Ma in questi tempi di campagne legate all’immigrazione e alla cosiddetta “sicurezza”, come si può pensare che gli 850.000 cosiddetti “profughi” kosovaro-albanesi (o Albanesi dichiaratisi Kosovari per convenienza), ospitati nei vari paesi europei compresa l’Italia, e per i quali sono già pronti i piani per il rimpatrio nel nuovo stato del Kosovo indipendente, non sceglieranno la clandestinità e la precarietà in occidente piuttosto che la cittadinanza legalizzata in un paese come sopra descritto?
Per quanto riguarda l’Italia (che ha un governo che sostiene l’indipendenza); è e sarà anche un nostro problema per tre motivi fondamentali:
- militare, essendo presenti nel Kosovo 2500 nostri soldati, se si verificheranno nuove conflittualità tra le parti, cosa faranno e da che parte si schiereranno?
- politico: qual è il ruolo della politica internazionale del nostro paese? E’ in continuità storica con l’essere sudditi ai voleri e agli interessi della Nato e dell’imperialismo Usa, oppure intende avere un nuovo ruolo di ricerca per soluzioni di pace e negoziali dei conflitti?
- economico: i costi delle missioni militari hanno diretta influenza sulle condizioni di vita dei lavoratori; perché sostenere le spese militari comporta tagliare lo Stato sociale, salari, pensioni, servizi.
Cosa è realistico e possibile fare nel nostro paese per non essere complici di un ennesimo atto d’ingiustizia e illegalità internazionale, nelle istituzioni, nei movimenti di lotta per la pace contro la guerra, nelle istanze politiche e nella società civile?
La proposta è impegnarsi a portare avanti in tutte le istanze politiche, istituzionali e sociali le richieste per:
- un’impostazione del negoziato tra le parti, strettamente fondato sulle norme e il Diritto Internazionale.
- il rispetto e l’applicazione della Risoluzione 1244 del Consiglio di Sicurezza dell’Onu e della Dichiarazione di Parigi dell’OSCE.

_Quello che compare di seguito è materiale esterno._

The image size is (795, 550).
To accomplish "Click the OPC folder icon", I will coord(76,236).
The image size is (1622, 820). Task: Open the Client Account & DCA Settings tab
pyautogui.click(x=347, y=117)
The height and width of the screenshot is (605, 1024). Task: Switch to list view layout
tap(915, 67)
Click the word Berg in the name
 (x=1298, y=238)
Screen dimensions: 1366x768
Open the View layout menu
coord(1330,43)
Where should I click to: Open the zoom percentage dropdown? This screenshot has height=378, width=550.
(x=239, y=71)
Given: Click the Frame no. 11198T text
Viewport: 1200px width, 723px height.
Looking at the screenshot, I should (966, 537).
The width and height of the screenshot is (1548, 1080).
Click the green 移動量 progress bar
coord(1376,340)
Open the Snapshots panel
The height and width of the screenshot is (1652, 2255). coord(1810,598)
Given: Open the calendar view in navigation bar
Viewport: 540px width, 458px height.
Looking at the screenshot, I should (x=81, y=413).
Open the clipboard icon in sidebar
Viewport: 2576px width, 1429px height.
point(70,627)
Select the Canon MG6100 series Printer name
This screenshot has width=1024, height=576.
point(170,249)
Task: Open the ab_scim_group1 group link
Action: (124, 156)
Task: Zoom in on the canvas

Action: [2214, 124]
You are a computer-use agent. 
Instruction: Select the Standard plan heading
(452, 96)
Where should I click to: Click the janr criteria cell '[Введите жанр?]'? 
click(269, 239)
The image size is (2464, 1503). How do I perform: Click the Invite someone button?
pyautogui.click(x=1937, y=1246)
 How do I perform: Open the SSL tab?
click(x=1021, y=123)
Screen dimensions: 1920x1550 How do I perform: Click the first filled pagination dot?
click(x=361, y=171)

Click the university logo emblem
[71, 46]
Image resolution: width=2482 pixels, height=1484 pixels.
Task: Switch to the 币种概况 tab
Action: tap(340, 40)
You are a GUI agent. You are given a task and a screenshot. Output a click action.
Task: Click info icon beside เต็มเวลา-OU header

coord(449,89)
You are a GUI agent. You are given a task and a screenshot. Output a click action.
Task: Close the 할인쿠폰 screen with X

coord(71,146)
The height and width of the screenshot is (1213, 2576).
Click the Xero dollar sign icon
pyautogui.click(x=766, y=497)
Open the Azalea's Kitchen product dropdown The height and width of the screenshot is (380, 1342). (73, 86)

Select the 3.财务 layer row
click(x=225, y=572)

- il diritto al ritorno e alla riacquisizione dei propri beni e proprietà, degli oltre 300.000 profughi e rifugiati di tutte le etnie scappati dal 1999 ad oggi.Con l’impegno alla garanzia della loro vita, della sicurezza, dei Diritti umani, civili, politici e religiosi.
- i risultati del negoziato per lo Status definitivo della provincia siano ispirati e fondati sul rispetto e gli interessi legittimi e storici, di tutte le componenti etniche che da sempre hanno abitato quelle terre, in modo paritario e reciproco.
- siano considerati inalienabili l’inviolabilità delle frontiere e l’integrità territoriale, come rispetto della sovranità nazionale della Serbia, Stato facente parte a pieno titolo delle Nazioni Unite.
- l’obiettivo finale deve essere il ripristino di una situazione di multietnicità, multiculturalità e multireligiosità.
- l’impegno a richiedere al Governo e alle istituzioni locali di non riconoscere o instaurare relazioni diplomatiche con un’entità estranea ai principi del Diritto Internazionale e della Carta dell’Onu, quale sarebbe uno Stato indipendente del Kosovo.
Accanto a questo devono procedere progettualità di solidarietà concreta con i popoli oppressi del Kosovo; come Associazione SOS Yugoslavia già da tempo lavoriamo ad una serie di piccoli ma concreti Progetti denominati “Progetto SOS Kosovo Metohija”, con alcune realtà kosovare: Associazione profughi di Pec a Kragujevac; Associazione Sclerosi Multipla del Kosmet; Enclavi di Gorazdevac, Orahovac, Associazione Srecna Porodica; Vedove di guerra e progetto Figli dei rapiti del Kosovo. Anche su questo chiediamo atti concreti per aiutarci, per aiutarli.